梨
小さい頃、わたしは甘いものが苦手で、嫌いなものはホイップクリーム、好きなものは梅干しという子供だった。でも、果物は大好きだった。特に好きなものは、プラムだった。いつも母の目を盗んで3つも4つも食べてはお腹を下していた。あんまりそんなことを続けたせいか、いつの頃からか、プラムは冷蔵庫にあらわれることがなくなった。そのかわりに、梨や林檎がよく出るようになった。わたしは林檎より梨のほうが好きだった。梨の水気たっぷりな感じが齧り付いたときにとても心地よかった。
あるとき、東京に母と行くことになった。母の実家に行くのだ。東京には、母の父と母がいた。わたしにとっての祖父と祖母に当たるわけだけれども、父方の祖父はもうとうに亡くなってしまっていて、自分におじいちゃんがいるということが理解できなかったし(祖父母が2人いることがわからなかった)、祖母はちょっと怖い感じの人だったから、おばあちゃんなんてこれ以上いらなかった。それに東京というところは、飛行機で行くところで、とてもとても遠いところで、言葉が通じるのか、ましてやパスポートなんて持っていないぞ、とわたしの心の中は心配事でいっぱいだった。実際には、そんな心配もちろん必要ではなく、それよりも小さなわたしは、冬なのに雪がない東京に、びっくり仰天してしまった。
おばあちゃんは、やっぱり怖かった。とてもよくしゃべり、わたしのこともばしばし怒った。特別扱いはしなかった。わたしはいったいどうすればいいのかわからず、母の顔ばかり見ていたが、母もいつもの母ではなく、わたしと同じ顔をしていた。
おじいちゃんはとても静かだった。というよりも、おじいちゃんとわたしの間には共通の話題というものがなかった。母はわたしはおじいちゃんとよくしゃべっていたという。それはきっと間に困ってのことだったのさ、と今のわたしはおもう。

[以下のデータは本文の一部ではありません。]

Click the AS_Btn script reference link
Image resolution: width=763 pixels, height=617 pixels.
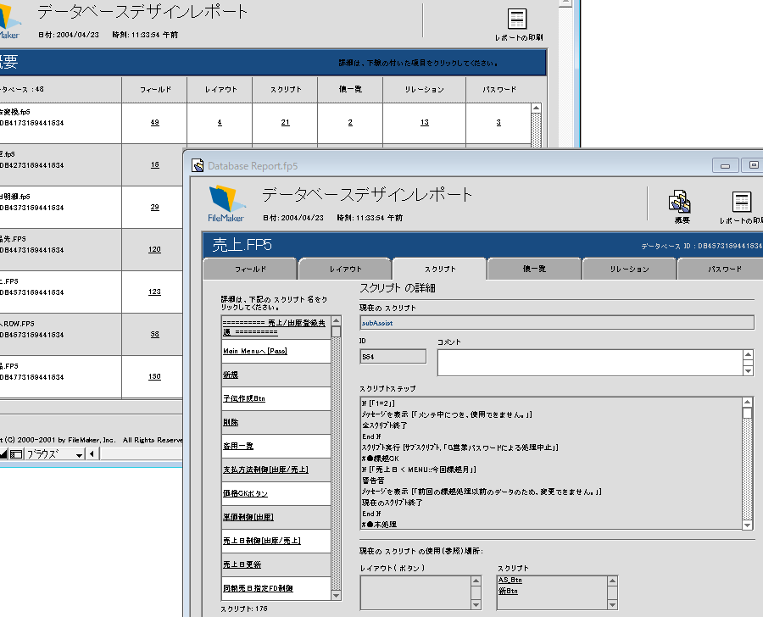click(510, 581)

ある日の朝食のとき、皆はいつものように朝の短い時間を濃い時間を過ごしていたが、わたしにはそんな時間など関係なく、またおじいちゃんもそうであった。
「梨を剥いてみろ」
とおじいちゃんは果物ナイフとナイフをよこした。うまく剥けないよ。そういったが、わたしは剥き始めた。いびつな梨を2人で食べた。
それから毎日毎朝わたしは梨を剥いた。毎日少しずつ上達していき、毎日少しずつおいしくなっていくように感じた。おじいちゃんはあまりほめなかったように思う。でもとても温かかったように思う。2人はどうつきあったらいいのかまだわからなかった。
梨がうまく剥け始めると、母や親戚のおばさんなんかが「あら、梨」とぱくっとかっさらっていくようになった。とても現金なひとびとめ。おじいちゃん以外にあげていいなんて言ってないぞ、と心の中で思った。が、おじいちゃんがもう1個梨を持ってきたので、まぁいっか、という気持ちになった。
帰る頃には、梨も上手に剥けるようになり、おじいちゃんとも仲良くなった。おじいちゃんはわたしに卵焼きを焼いてくれた。台所に立ったことのないおじいちゃんだったらしい。おじいちゃんはわたしの髪をドライヤーで乾かしてくれもした。これにはわたしもちょっと驚いたが、おじいちゃんというものはこういうものかもしれない、とされるがままになった。すると、おじいちゃんの娘達が驚いていた。おじいちゃんは娘達にそんなことはしなかったようで、「父さん、どうしたの」と言われる始末。どうしたも、こうしたもない。わたしはかわいい孫なのだ。
梨は水気があっておいしい。水気をこぼさないように齧り付くと顔がほころぶ。毎日笑って過ごしたあの温かな日々。